SOURCE EXTRACT –
#####
Writing in an OP-ED article for CNN, the President said the security threats, the dislocation of people, the environmental atrophy and other collateral impacts of climate change were at the forefront of his mind during his participation at the COP28 World Climate Action Summit in Dubai, United Arab Emirates.
According to a statement by presidential spokesman, Ajuri Ngelale, he said Nigeria has battled back against major obstacles, including the impact of the COVID-19 pandemic, short-term challenges from economic reforms, and the ongoing unification of foreign exchange rates, but that the nation remains steadfast in its resolve to reconstruct a better and cleaner economy despite the challenges.
“To uphold our legally binding commitment to a cleaner world, Nigeria launched the Nigerian Carbon Market Initiative at COP28 by joining the African Carbon Market Initiative,” he said.
Reiterating his stance on the inequity in the economic status quo, the President wrote that developing nations, despite contributing minimally to the problem, endure most of its impacts.
He said African countries simply can not go at it alone, adding that: “There must be a fair and cooperative approach. For too long, too many developed nations have hesitated to do what they should.”
Highlighting Nigeria’s efforts and commitment to its pledges, President Tinubu said: “Nigeria has taken significant steps and acted decisively in enacting the Climate Change Act and committing to net-zero emissions between 2050 and 2070.
“Africa’s most populous nation has successfully mobilized tens of thousands of youths nationwide to plant 250,000 trees annually to honor a pledge to plant 25 million trees by 2030 as we build our great green wall to fight back against encroaching desert across the northern region of our nation.”
The President said Nigeria was aggressively pursuing the exploitation of the nation’s abundant wind and solar resources but added that transitioning from fossil fuels, which are Nigeria’s economic mainstay, will not be easy.
#####
Stored items –
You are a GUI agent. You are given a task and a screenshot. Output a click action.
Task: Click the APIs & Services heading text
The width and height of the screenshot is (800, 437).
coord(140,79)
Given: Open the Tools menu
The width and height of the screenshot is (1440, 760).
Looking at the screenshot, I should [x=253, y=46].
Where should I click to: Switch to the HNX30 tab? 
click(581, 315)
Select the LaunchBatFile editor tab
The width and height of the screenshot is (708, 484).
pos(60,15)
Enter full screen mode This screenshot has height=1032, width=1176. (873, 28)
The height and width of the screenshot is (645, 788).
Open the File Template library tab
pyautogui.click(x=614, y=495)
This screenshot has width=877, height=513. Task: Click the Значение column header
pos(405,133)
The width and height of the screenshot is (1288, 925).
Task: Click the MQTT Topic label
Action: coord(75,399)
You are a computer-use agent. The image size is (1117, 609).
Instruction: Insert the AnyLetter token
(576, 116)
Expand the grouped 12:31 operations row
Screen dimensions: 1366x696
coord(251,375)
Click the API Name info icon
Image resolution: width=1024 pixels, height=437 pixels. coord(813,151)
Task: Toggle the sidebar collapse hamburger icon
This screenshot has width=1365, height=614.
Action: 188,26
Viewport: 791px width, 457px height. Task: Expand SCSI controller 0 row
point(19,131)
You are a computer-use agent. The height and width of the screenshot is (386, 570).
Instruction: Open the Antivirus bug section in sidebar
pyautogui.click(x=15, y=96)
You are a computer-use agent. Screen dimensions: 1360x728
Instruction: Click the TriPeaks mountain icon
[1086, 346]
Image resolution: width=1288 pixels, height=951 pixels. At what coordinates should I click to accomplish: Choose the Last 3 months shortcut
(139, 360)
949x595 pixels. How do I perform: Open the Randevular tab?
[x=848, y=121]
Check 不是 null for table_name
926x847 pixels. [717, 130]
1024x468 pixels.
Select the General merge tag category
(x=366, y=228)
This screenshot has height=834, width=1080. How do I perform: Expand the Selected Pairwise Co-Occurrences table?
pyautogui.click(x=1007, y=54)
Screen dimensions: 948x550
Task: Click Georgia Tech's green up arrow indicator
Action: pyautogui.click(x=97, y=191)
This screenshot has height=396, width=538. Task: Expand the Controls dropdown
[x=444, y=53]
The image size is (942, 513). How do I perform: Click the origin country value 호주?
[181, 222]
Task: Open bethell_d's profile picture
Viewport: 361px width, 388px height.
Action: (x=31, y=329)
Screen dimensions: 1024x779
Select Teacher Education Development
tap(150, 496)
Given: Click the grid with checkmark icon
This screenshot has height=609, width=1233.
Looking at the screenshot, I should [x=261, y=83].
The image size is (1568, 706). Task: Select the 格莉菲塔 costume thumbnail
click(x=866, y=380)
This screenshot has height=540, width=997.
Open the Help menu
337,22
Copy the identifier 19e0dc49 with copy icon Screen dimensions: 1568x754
#####
ABOUT THIS EXERCISE – According to the article on Nigeria's climate commitments, how many trees has Nigeria pledged to plant by 2030? The lines above bear no relation to the text.

OUTPUT FOR THIS EXERCISE – 25 million trees.